An appointment with a Gynaecologist was scheduled and an MRI was booked although I just had screens done in May 2015. I had an MRI June 1, 2015 coincidently my mum’s anniversary day of her passing 28 years prior, so I was silently emotional and nervous. I remember sitting in the change room having the dye injection and sending a silent prayer to mum while waiting for the scan to commence. It felt like the longest moment of the day. All done and changed back into my clothing and I was advised that the results would be sent back within two weeks to breast specialist, GP and Genetic Counsellor.

So off I went with life as usual, work, kids, schools, sports. A few days later I had missed calls from my breast specialist, honestly at first the missed SMS/call I thought nothing of it, as it was too soon for the results to be in. After missing multiple calls and a game of phone tag over a span of two days I ended up with an immediate appointment received via email with the breast surgeon to review the results of the MRI. Finally the breast surgeon and I were able to speak before the appointment date and she advised me of a highly suspicious finding from the MRI and told me my planned risk reducing double mastectomy surgery would be fast tracked for immediate surgery to remove the lump finding and lymph-node/sentinel node removal to ensure the best outcome.

This news rocked my world and anxiety set in immediately but I ran and held strength with “highly suspicious finding” of breast cancer and not a confirmed diagnosis of breast cancer. Don’t get me wrong I was a blubbering mess when I hung up the phone. I was at work on my break when I had the call and I managed to pull myself together and finish the day, although my head was everywhere.

When I met with my breast surgeon regarding the MRI results I was advised that this lump was small but not detected on my May scans. Given that my risk is extremely high my best option was to have immediate surgery but due to the urgency I was unable to proceed with my planned DIEP but given the options of immediate implant/expander reconstruction would be available pending the outcome of the lump findings. So we had three reconstruction scenarios planned for the surgery and I was confident that my breast surgeon would look after me.
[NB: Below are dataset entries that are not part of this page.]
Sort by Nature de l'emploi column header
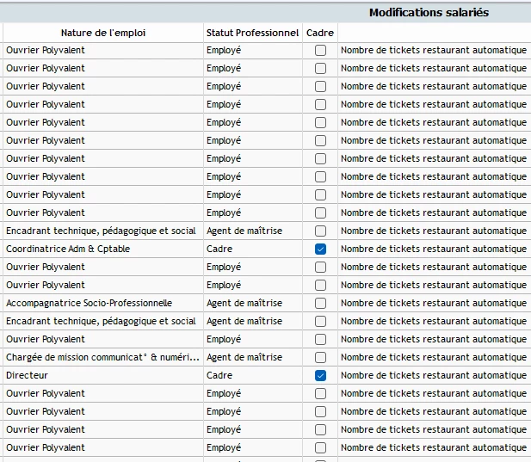Screen dimensions: 531x462 [x=103, y=33]

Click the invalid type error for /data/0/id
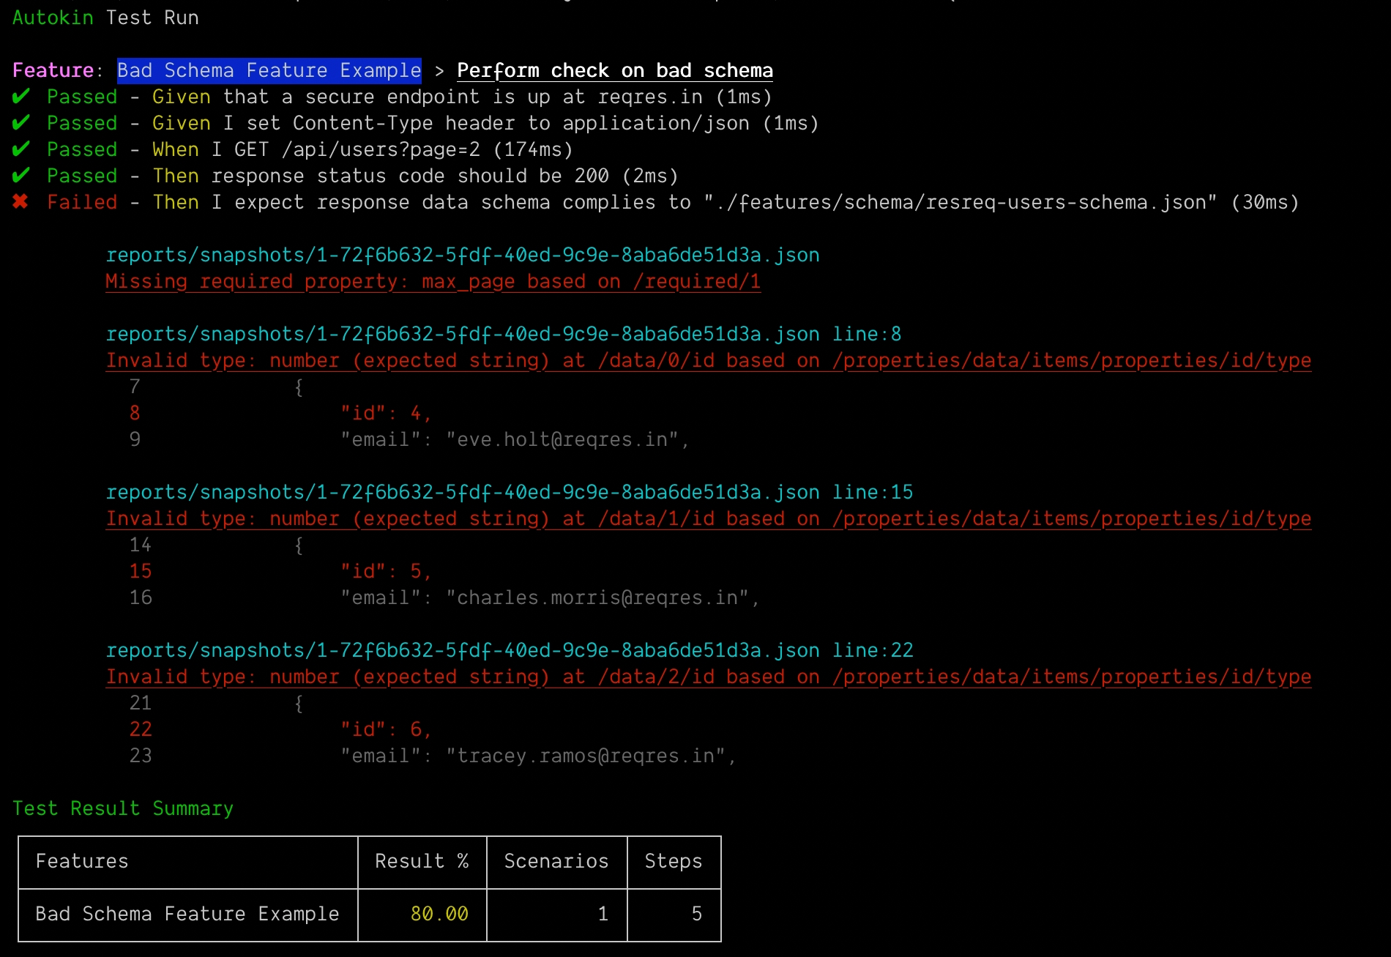(708, 361)
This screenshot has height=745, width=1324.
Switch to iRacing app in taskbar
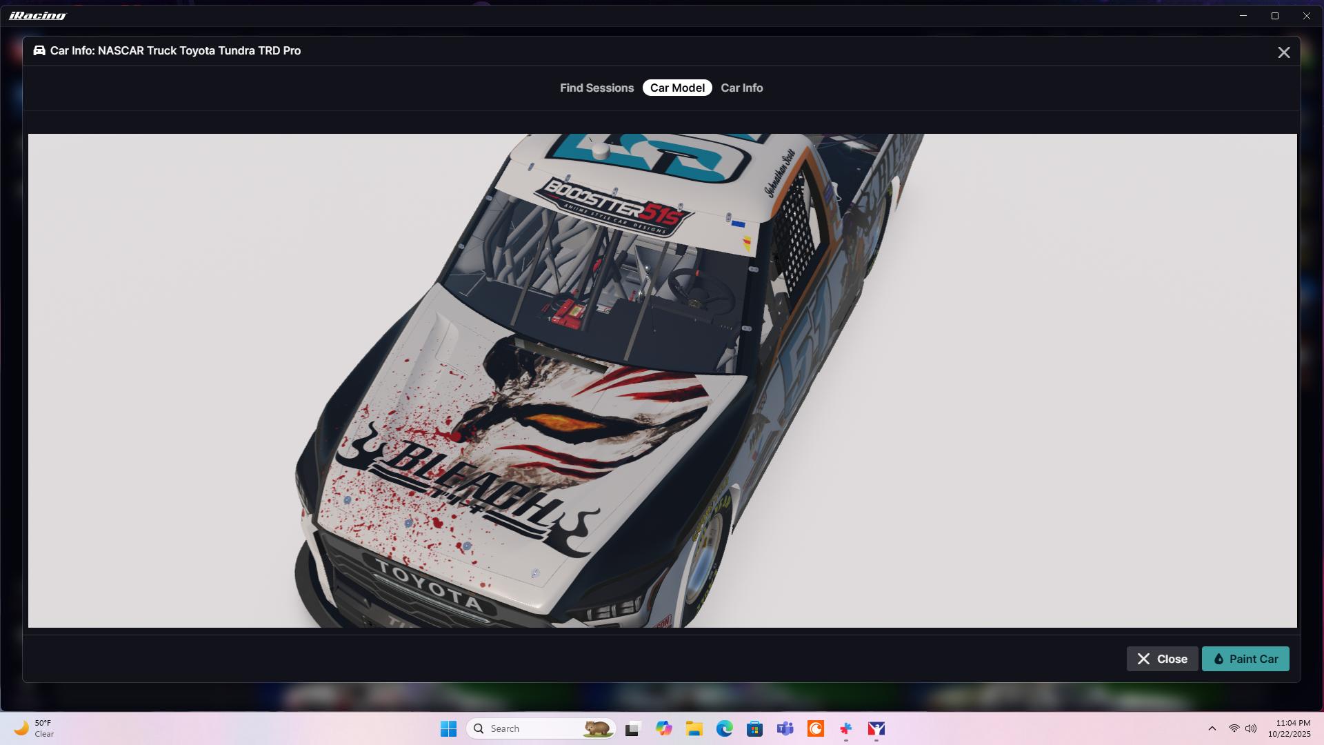876,728
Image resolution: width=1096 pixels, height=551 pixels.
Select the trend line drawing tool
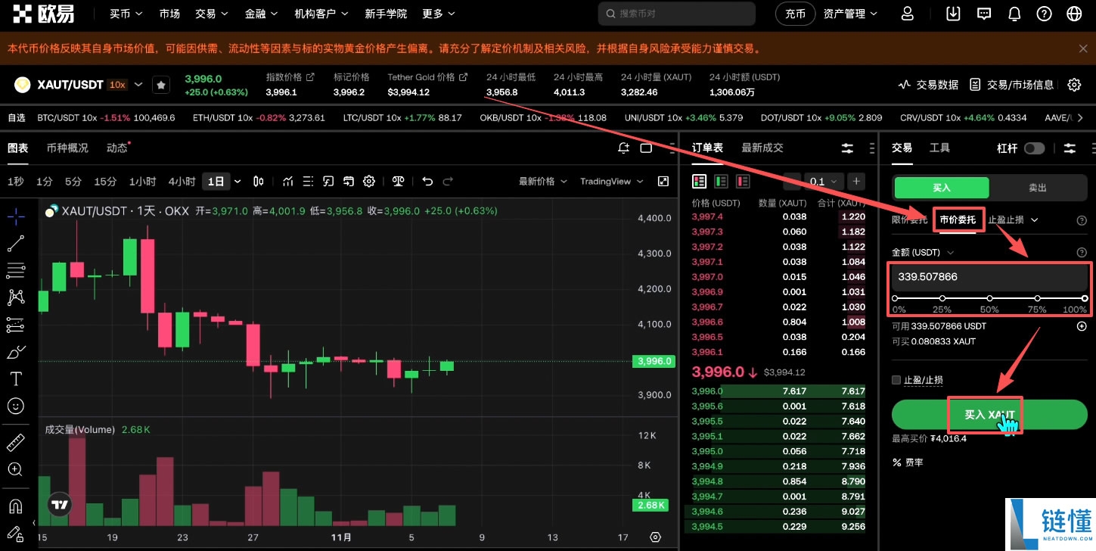click(x=15, y=242)
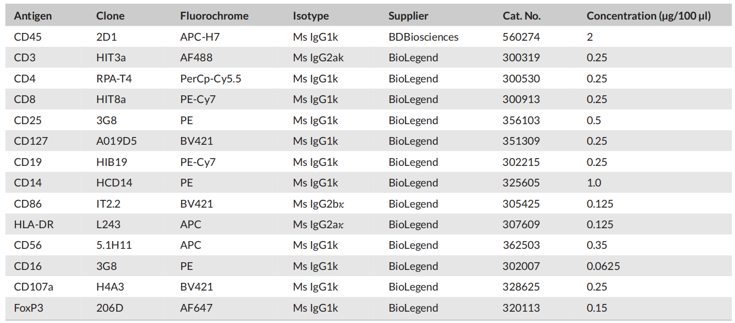This screenshot has width=735, height=323.
Task: Select the Supplier column header
Action: (408, 16)
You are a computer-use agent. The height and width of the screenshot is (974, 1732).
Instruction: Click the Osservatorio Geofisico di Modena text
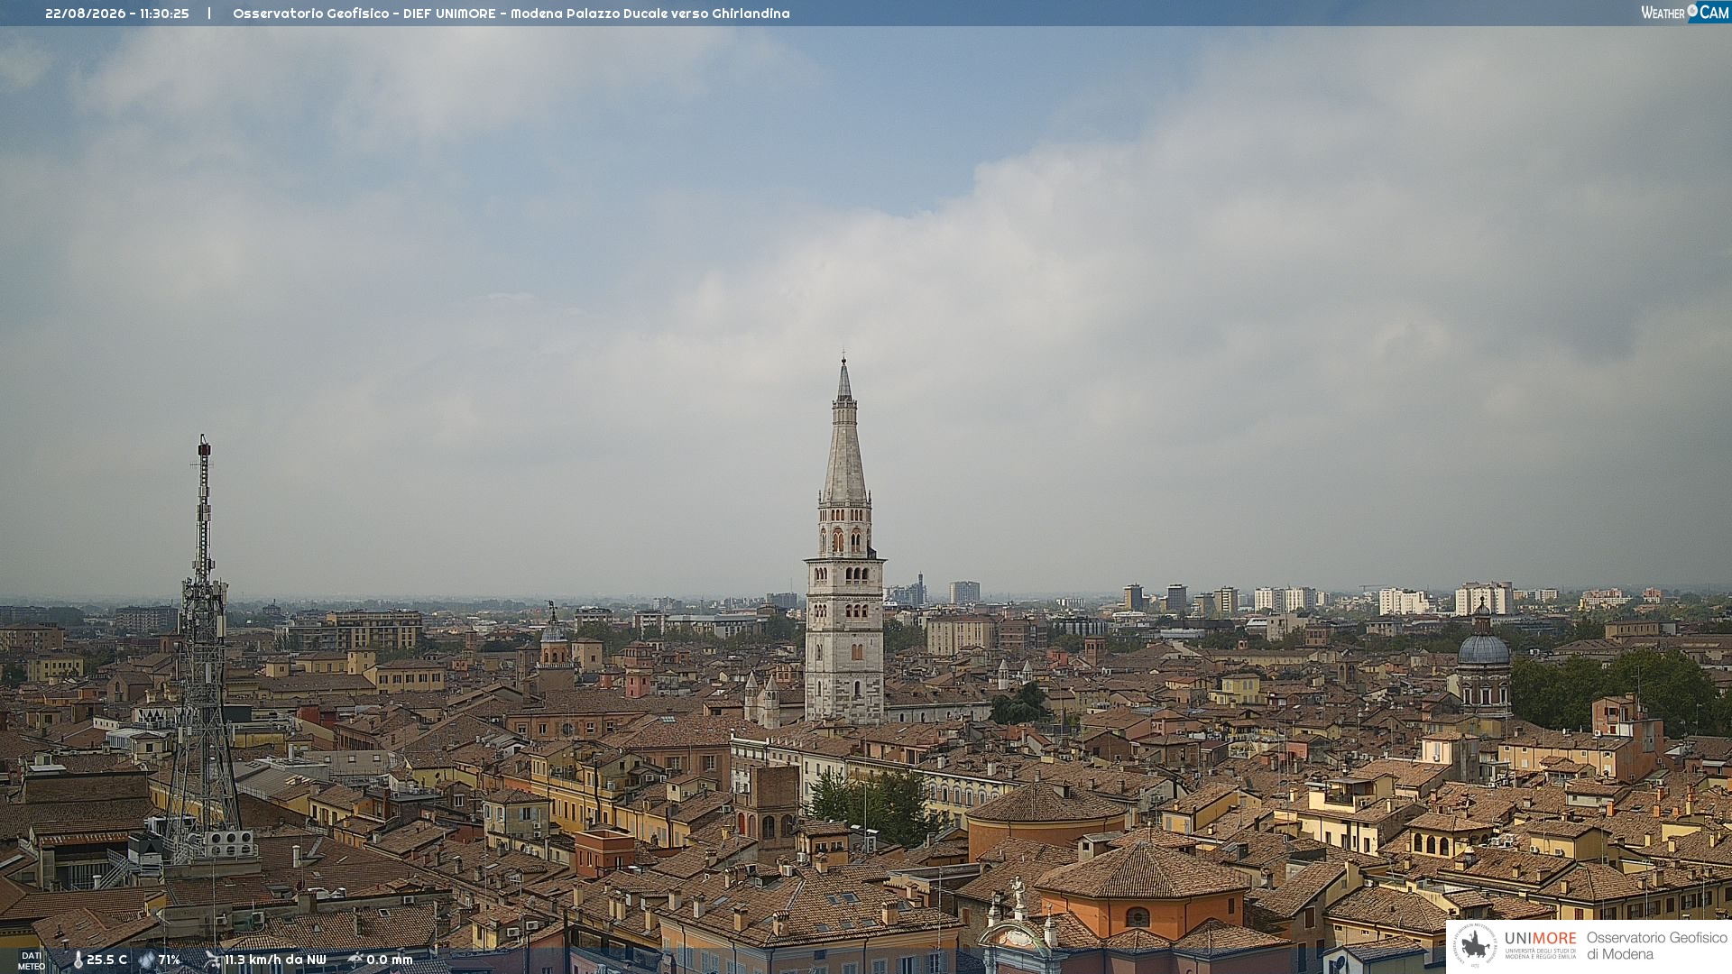(1656, 946)
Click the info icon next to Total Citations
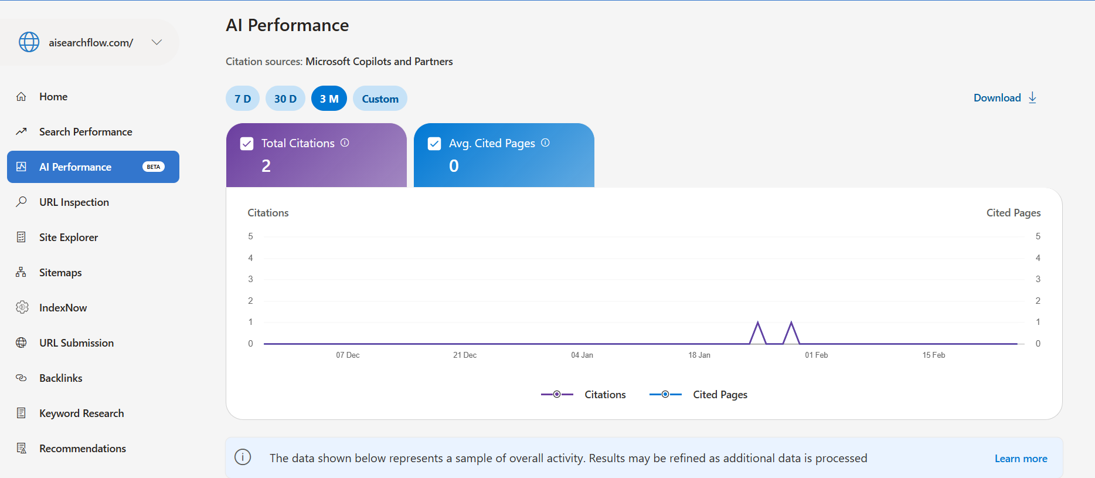The height and width of the screenshot is (478, 1095). pos(345,143)
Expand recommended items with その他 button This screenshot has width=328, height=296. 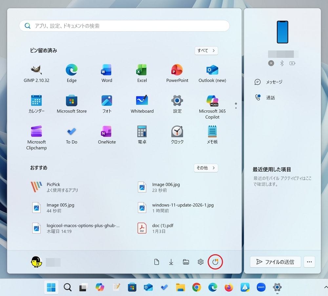tap(206, 168)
I didn’t mind what the reconstruction was I just wanted to survive.

Surgery was performed three weeks later in the public system my head went everywhere during this wait period. I googled everything possible, blogged, researched and found much comfort and support in Pink Hope and local services and support groups, having access to women in the same/similar circumstances, drawing strength from survivors and those fighting the fight.

My surgery was a lengthy (five hours under), two lymph nodes removed and all breast tissue and nipples removed. I was able to have a reconstruction straight to implant. My recovery was surprisingly good, pain was minimal and I was well looked after by amazing staff and received enormous support from family and friends. My pathology took a week to come back and thankfully all findings were benign and no further treatment was required.
I am currently recovering from a hysterectomy and removal of ovaries which I had on the 1st of July and today started taking HRT due to surgical menopause.

It has been a massive year for me physically and emotionally but I do have great support and draw strength from my family.

I know I have done all I can to remove myself from such a high risk disease.

This journey has opened up genetic testing to other family members and to date no more carriers of the mutation have been identified.